British billionaire Branson set to become first ‘space tourist’ to fly his own craft on Sunday, upstaging rival spacefarer Bezos

11 Jul, 2021 06:01

Virgin Galactic is to fly a fully crewed spaceplane on Sunday, with billionaire founder Richard Branson among the six people on board. The test was scheduled nine days ahead of a similar trip planned by Jeff Bezos.

Branson has turned the test flight of the VSS Unity into a big publicity event, with comedian Stephen Colbert and singer Khalid hosting the livestreamed endeavor. The plane is to be lifted by its carrier, the twin-fuselage VMS Eve, to an altitude of about 50,000 feet (or 15 km) after which it will detach and fire its rocket engine to fly up to around 300,000 feet (89 km). If all goes well, the flight will last around 90 minutes. The VSS Unity will descend and land on a runway at the take-off location, Virgin Galactic's Spaceport America in New Mexico.

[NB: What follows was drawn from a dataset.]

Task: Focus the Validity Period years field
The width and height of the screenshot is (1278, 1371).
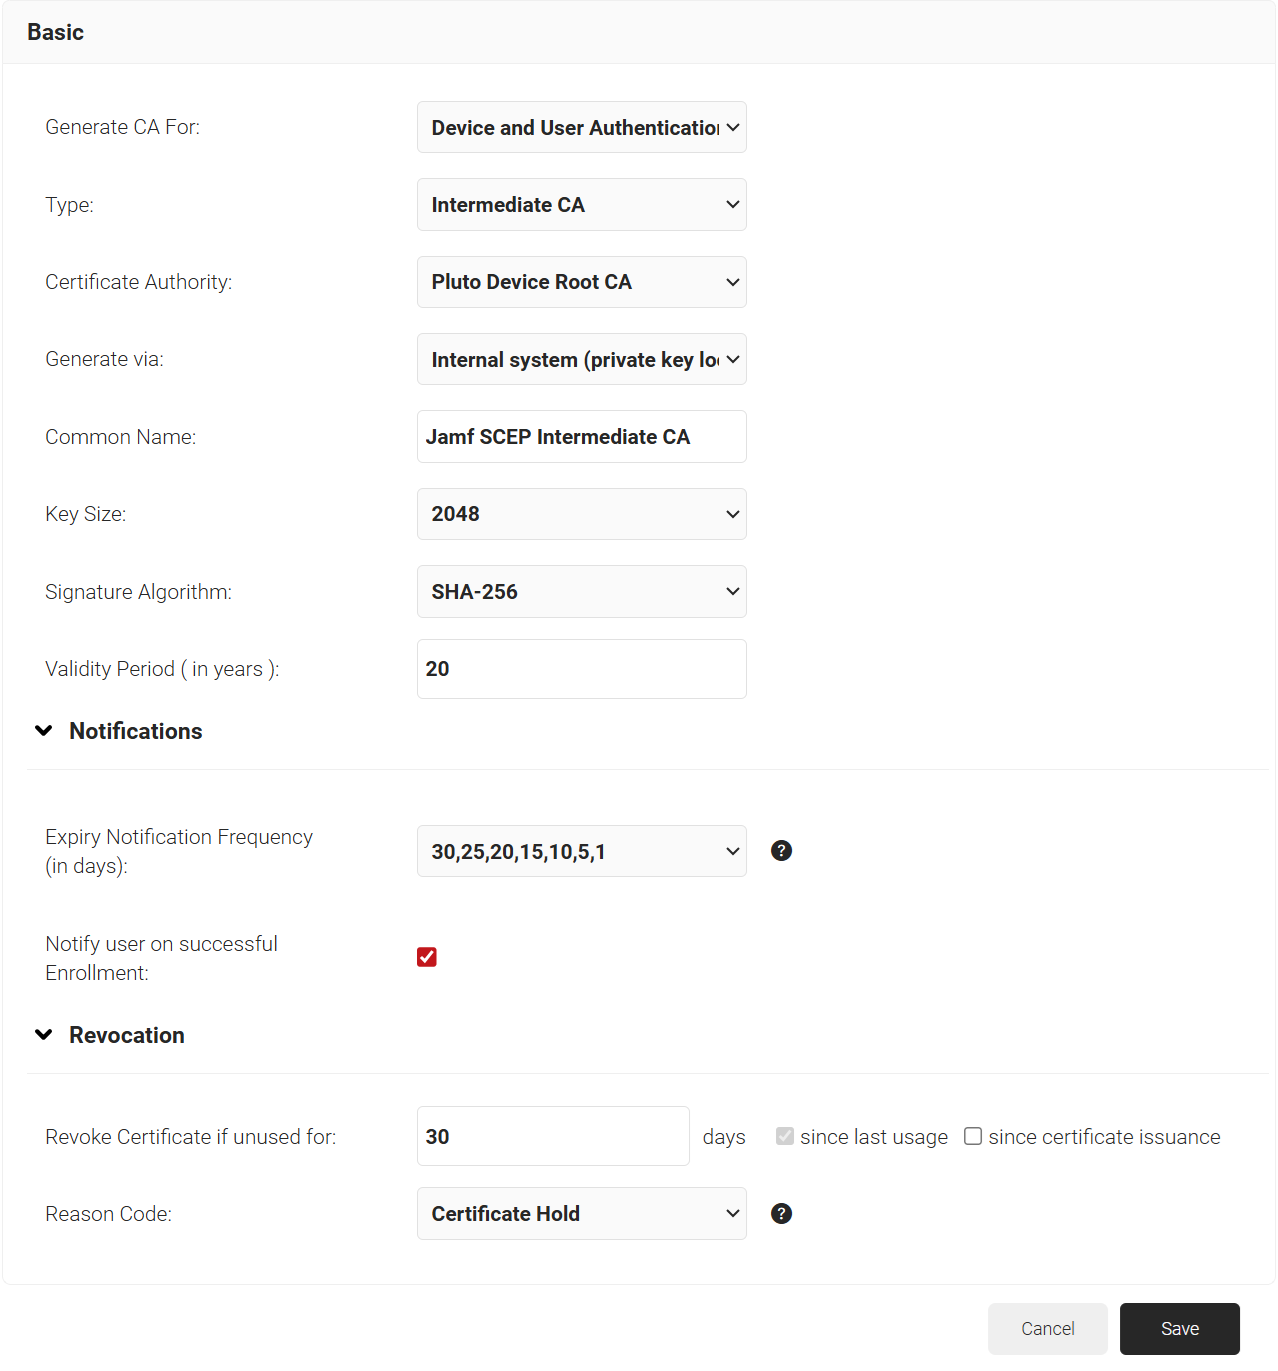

Two pilots, Dave Mackay and Michael Masucci, will be controlling the craft. The three remaining seats on board are reserved for senior company officials, chief astronaut instructor Beth Moses, lead operations engineer Colin Bennett and government affairs vice president Sirisha Bandla.

Branson’s company has its eye on the potentially lucrative market for commercial suborbital tourism. Sunday’s test is expected to be followed by two more flights, after which paying customers will be ferried to the edge of space, provided they can afford the $250,000 tickets. The company says it already has over 600 reservations and promises to eventually reduce the price tag to about $40,000.

The highly publicized event featuring Branson is meant to reassure the rich public that the entertainment they are being offered is reasonably safe. Virgin Galactic’s earlier prototype, the VSS Enterprise, was destroyed in-flight during a 2014 test, killing one pilot and seriously injuring another.

VSS Unity has made three successful crewed flights since 2018, but only two pilots were on board during them. One test in 2020 was aborted before the ignition of the plane’s engine.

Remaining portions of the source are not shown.